Ce qui se passe à l’image tient en haleine alors même que les éléments obscurs de la narration déroutent constamment du chemin qui paraissait être la bonne voie pour cerner l’histoire et le personnage. Peut-être simplement parce que le spectateur devient le témoin des moments intimes de cet homme élégant et digne mais qui, au hasard d’une inquiétude, un instant d’angoisse, perd tout à coup de sa prestance et montre les premiers signes d’une dérive incontrôlée ou d’une démarche volontaire.

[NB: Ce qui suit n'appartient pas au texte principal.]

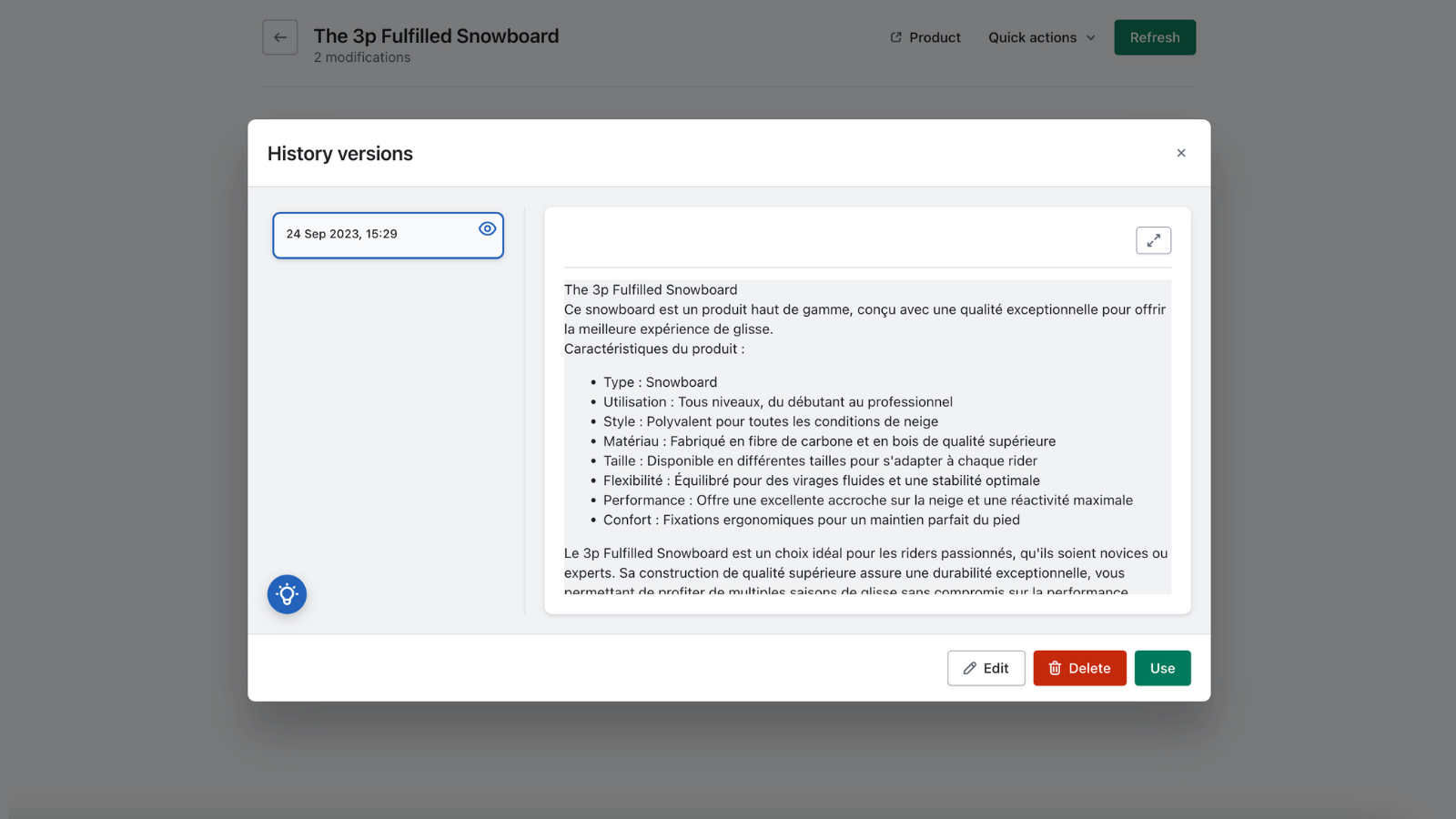
Task: Click the chevron next to Quick actions
Action: (x=1091, y=37)
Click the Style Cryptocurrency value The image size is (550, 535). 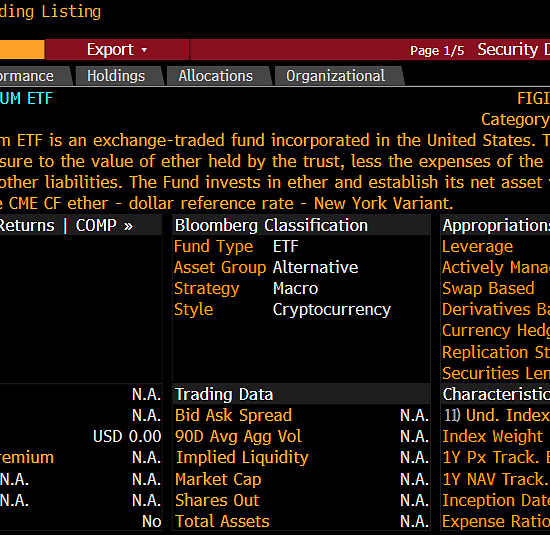(x=332, y=309)
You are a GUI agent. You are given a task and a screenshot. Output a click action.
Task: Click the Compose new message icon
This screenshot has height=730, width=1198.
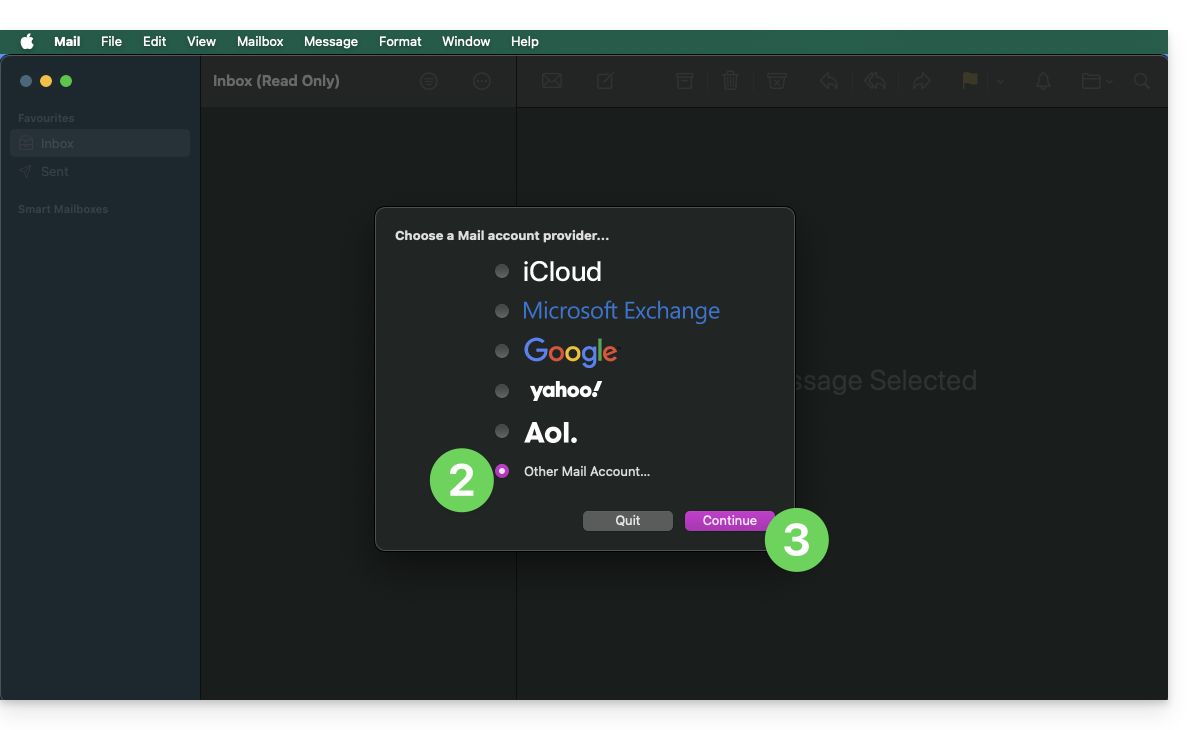click(605, 81)
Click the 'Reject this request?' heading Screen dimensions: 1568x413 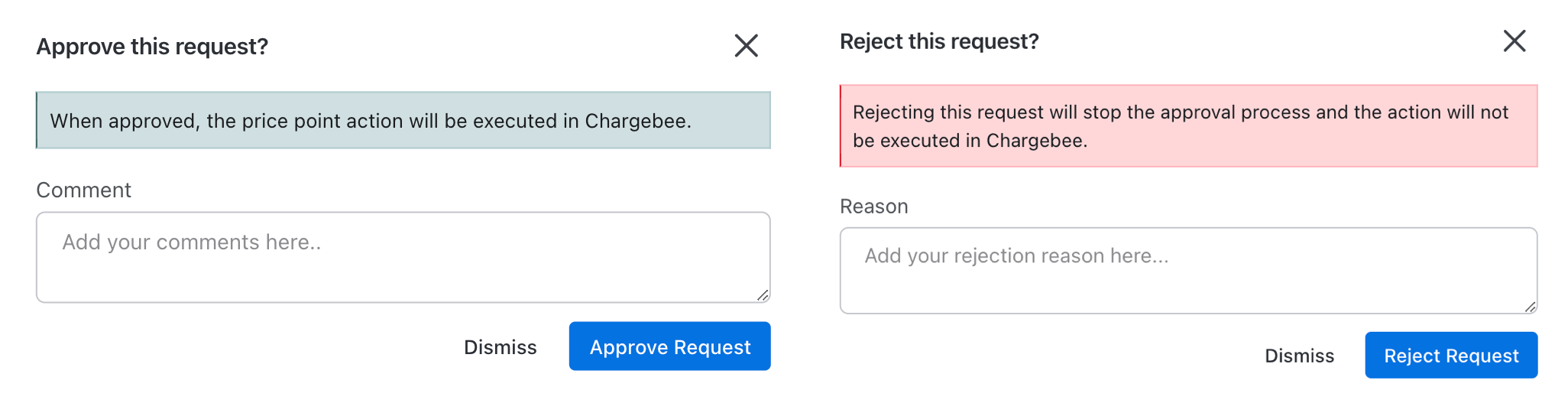coord(938,41)
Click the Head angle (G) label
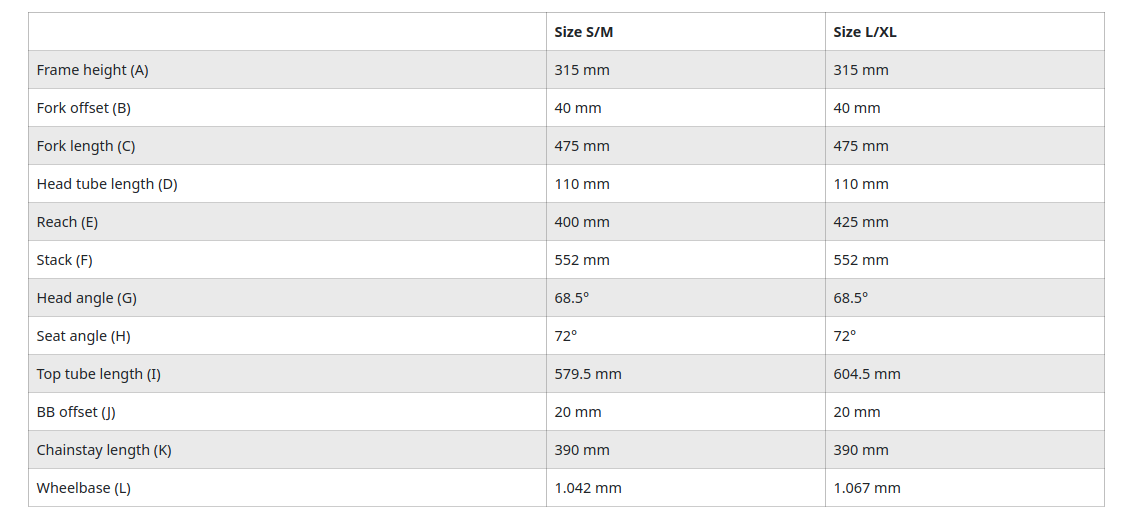 tap(86, 298)
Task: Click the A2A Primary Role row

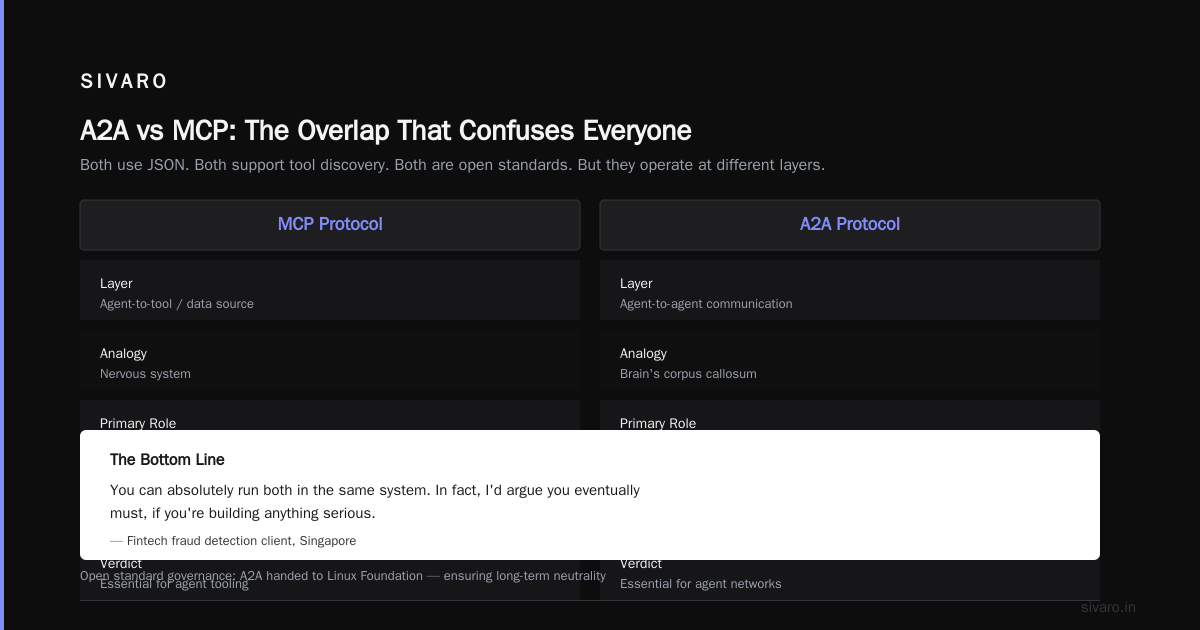Action: pos(850,415)
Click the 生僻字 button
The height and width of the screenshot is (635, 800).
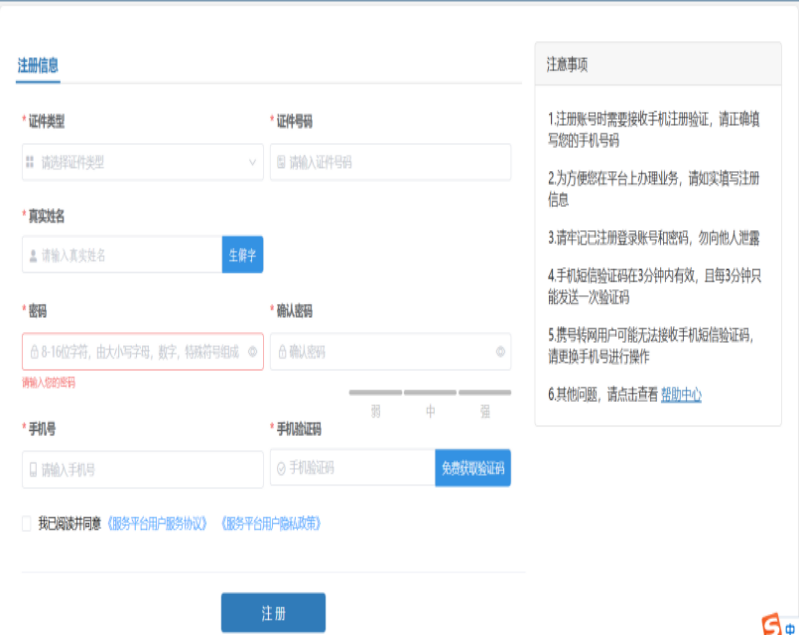tap(242, 255)

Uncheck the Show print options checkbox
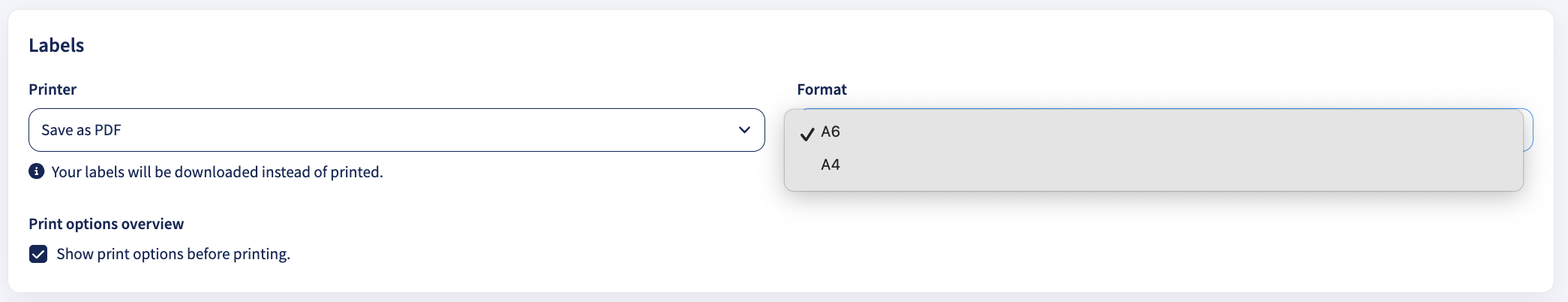tap(38, 254)
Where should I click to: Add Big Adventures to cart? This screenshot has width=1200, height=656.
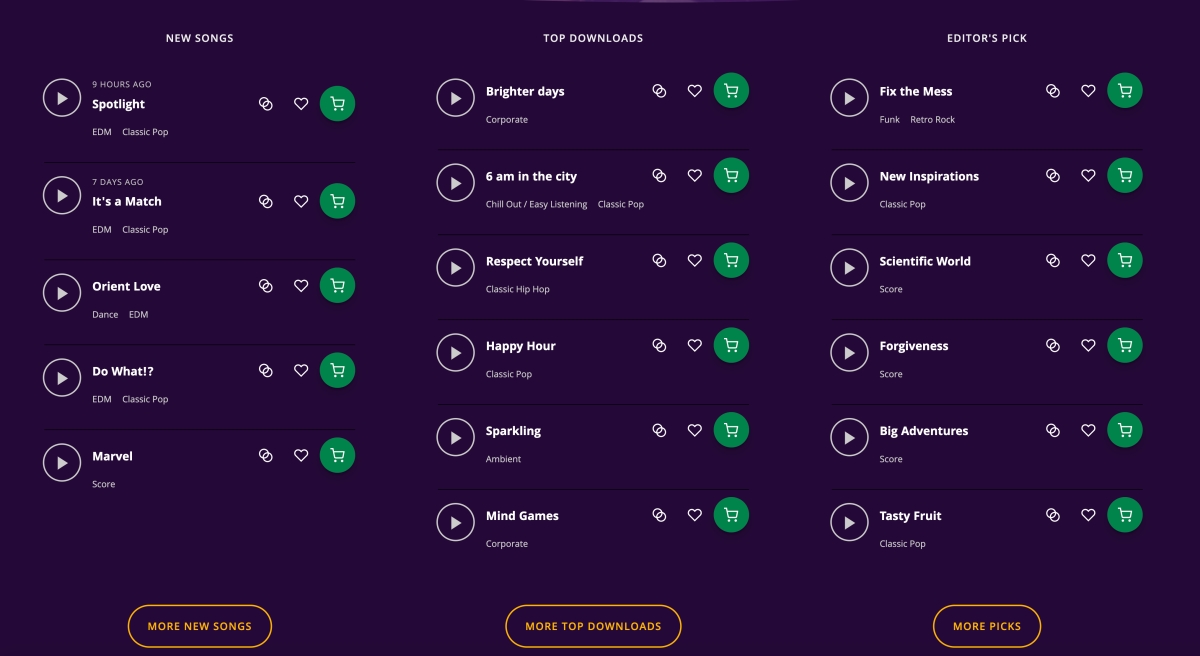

Il y a sans doute plusieurs façons de suivre la marche du film et il est probable que la façon dont on perçoit les toutes premières images donne des éclairages différents sur la suite du récit.
Alors que le spectateur collé aux basques du personnage peut endosser tour à tour le rôle de voyeur ou de protecteur, avec bonne ou mauvaise conscience, on se demande comment un film qui multiplie les fausses pistes et déroute sans cesse peut captiver autant que le fait "El asaltante" ? Il y a la magie de la mise en scène de Pablo Fendrik qui signe ici son premier film, la façon de suivre au plus près cet être étranger-familier, de capter la fragilité, le désarroi ou le désespoir d’un homme qui marche devant nous, qui fuit pour se perdre et l’instant d’après trouver dans un autre équilibre, une nouvelle cohérence. Et il y a l’acteur remarquable, Arturo Goetz, capable par un geste, un regard, de donner un nouvel éclairage à son personnage, de le livrer ou de le garder secret, d’établir une intimité ou d’augmenter la distance jusqu’au flou, jusqu’à perdre de vue ce qu’on croyait avoir appris de lui.
El Asaltante est l’histoire d’une vie banale dont on a partagé un moment de brusquerie. Il fallait pour tenir le pari de conduire sans faillir une telle narration, un cinéaste de talent. On attend avec impatience "La sangre brota", le prochain film de Pablo Fendrik.